━━ MATERIAL SUPPLIED ━━

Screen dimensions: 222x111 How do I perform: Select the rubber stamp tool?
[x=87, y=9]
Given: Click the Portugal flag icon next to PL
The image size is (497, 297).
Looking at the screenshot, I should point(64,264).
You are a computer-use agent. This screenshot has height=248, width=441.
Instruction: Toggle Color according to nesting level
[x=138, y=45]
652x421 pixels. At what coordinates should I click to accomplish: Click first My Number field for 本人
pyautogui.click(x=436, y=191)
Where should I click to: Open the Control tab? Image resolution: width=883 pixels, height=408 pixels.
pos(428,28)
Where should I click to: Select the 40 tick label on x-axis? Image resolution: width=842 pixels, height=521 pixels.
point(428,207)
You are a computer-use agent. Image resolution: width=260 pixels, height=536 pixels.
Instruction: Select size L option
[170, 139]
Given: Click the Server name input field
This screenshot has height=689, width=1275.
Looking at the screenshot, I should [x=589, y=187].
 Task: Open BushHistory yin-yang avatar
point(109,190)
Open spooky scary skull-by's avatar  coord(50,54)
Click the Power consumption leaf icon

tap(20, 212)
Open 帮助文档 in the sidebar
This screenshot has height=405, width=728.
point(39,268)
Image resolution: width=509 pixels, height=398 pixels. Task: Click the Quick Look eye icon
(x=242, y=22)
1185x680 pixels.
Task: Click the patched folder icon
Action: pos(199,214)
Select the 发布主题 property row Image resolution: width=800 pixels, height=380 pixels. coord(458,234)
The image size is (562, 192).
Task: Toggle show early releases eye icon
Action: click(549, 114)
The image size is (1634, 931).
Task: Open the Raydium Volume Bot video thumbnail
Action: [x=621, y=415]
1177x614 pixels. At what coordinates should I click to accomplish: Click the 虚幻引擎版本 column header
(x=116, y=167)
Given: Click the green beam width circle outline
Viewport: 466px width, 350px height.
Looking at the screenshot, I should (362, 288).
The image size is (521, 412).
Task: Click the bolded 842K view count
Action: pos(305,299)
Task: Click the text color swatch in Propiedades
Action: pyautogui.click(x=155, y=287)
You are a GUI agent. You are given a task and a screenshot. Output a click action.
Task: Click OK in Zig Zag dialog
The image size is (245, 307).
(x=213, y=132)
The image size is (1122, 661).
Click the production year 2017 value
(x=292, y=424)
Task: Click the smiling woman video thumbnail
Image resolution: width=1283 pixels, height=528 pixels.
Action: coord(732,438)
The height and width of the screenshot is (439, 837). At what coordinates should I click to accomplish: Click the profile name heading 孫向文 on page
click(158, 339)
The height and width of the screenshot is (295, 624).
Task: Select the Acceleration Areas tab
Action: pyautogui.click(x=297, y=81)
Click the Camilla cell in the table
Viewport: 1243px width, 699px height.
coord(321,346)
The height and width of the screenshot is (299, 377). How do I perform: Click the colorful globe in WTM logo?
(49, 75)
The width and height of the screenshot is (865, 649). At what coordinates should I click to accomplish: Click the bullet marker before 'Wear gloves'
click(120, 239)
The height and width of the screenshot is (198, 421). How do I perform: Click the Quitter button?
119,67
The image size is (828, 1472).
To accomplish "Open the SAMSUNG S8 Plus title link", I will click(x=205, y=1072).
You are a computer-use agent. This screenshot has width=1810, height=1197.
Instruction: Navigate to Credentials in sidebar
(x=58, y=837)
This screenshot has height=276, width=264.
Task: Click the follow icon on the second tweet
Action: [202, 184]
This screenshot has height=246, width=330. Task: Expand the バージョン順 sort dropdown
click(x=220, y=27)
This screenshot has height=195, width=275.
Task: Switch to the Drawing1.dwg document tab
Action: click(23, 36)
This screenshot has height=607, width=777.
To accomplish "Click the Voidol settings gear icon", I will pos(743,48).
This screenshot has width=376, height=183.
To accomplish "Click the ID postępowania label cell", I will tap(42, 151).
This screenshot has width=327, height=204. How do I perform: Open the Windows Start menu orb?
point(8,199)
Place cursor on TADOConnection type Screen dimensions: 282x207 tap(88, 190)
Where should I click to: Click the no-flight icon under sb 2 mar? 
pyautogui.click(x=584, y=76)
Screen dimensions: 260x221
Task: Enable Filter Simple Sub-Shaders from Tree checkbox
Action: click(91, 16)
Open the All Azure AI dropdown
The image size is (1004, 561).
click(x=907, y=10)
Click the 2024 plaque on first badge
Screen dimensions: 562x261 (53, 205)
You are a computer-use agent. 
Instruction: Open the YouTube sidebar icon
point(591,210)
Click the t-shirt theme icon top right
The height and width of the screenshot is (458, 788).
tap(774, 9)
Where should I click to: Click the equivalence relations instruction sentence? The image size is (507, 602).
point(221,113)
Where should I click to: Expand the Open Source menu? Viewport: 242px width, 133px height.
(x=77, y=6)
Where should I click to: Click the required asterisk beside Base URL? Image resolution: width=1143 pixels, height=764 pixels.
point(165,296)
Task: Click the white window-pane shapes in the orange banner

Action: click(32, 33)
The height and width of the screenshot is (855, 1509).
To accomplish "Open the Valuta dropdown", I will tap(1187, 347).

━━━

TASK
Which lines in the data above hold the string "computer"? Return each of them.

EXERCISE SOLUTION
You are a computer-use agent. This screenshot has height=248, width=441.
You are a computer-use agent. Image resolution: width=260 pixels, height=536 pixels.
You are a computer-use agent. This screenshot has width=1810, height=1197.
You are a computer-use agent. 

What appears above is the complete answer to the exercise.